Nicky Hager describes the Brash challenge to be leader of National as "not so much a leadership coup as a political coup, in which a group of ACT Party and others from the radical right succeeded in gaining control of the National leadership... This coup set the stage for a two-year fight in which Brash and his backers from the 1980s and 1990s tried to regain control of government." The revelations of the shadowy intrigue behind the election attack-ads on the Greens and Labour by the Exclusive Brethren cult, and their links with Brash (that are more fully exposed in Hager’s book), probably stymied this attempt in 2005.

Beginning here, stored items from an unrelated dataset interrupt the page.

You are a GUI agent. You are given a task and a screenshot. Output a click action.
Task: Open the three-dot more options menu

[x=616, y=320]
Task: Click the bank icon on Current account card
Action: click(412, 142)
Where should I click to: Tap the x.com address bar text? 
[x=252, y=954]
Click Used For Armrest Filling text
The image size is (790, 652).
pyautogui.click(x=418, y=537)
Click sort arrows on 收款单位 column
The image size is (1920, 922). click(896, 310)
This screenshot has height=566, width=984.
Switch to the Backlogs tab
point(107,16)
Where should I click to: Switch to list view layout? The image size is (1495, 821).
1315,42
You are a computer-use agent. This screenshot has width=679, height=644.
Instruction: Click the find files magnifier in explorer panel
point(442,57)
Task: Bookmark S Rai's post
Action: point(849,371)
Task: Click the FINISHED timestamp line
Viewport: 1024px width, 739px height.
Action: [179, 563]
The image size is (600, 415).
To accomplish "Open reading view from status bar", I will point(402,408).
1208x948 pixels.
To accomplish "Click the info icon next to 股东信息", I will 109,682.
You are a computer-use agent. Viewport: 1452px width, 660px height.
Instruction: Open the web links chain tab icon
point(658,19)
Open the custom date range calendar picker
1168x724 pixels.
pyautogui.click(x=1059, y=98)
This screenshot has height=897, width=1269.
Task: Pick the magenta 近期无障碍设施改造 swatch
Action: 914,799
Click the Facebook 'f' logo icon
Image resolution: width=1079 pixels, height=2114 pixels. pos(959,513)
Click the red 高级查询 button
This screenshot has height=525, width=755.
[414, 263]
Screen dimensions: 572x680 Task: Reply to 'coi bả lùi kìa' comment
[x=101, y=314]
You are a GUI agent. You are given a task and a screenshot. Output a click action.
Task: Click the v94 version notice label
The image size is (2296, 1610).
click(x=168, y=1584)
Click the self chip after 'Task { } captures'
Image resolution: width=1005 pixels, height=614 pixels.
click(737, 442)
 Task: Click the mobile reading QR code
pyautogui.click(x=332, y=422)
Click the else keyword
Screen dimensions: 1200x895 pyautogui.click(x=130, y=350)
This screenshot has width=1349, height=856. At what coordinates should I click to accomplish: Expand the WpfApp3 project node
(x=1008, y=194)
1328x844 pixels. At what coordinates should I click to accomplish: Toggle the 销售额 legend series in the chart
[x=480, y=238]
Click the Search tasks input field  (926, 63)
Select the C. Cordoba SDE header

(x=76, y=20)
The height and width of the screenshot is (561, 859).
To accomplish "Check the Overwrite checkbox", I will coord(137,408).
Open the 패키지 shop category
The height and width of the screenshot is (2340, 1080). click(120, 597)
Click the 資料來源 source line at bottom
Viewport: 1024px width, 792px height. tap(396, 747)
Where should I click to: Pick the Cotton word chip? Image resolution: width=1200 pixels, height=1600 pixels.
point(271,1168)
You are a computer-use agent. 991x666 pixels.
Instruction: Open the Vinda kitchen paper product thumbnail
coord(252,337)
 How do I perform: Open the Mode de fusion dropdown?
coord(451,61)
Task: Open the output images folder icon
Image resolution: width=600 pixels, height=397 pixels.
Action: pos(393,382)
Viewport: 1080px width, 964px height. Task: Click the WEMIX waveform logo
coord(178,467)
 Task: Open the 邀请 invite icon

But we can be sure this right-wing group who comprise some of the richest and most powerful people in New Zealand, whose agenda is intensely anti-working class (using that term in its broadest sense), is still actively plotting and planning to take power in the next election if they can. It is crucial to stop this happening and the left can thank Nicky Hager for providing, with The Hollow Men, an important tool to help do this.
Brash lost the support of his big-business backers because he failed to win the election and because his cover was blown. Brash’s far-right credentials and support was exposed to the sunlight of public scrutiny.
The myth now being promoted by former Brash supporters like spin-manager Richard Long is that Key is a "centrist". To think that John Key offers a ‘softer’ alternative to Brash would be a mistake. His speech to the 2006 National Party annual conference showed his true politics. He called for lower taxes and attacked public spending, red tape and overly protective labour laws.
Commentator Chris Trotter called this speech "pure Business Roundtable-speak" and noted that Key was the natural successor to Brash – the insurance policy for the right wing.
As Hager comments, National will "continue along the same tracks" under Key. "It would continue with the same strategies, the same political alliances and the same hidden agendas." If Brash is the archetypal Hollow Man, then Key is Hollow Man 2.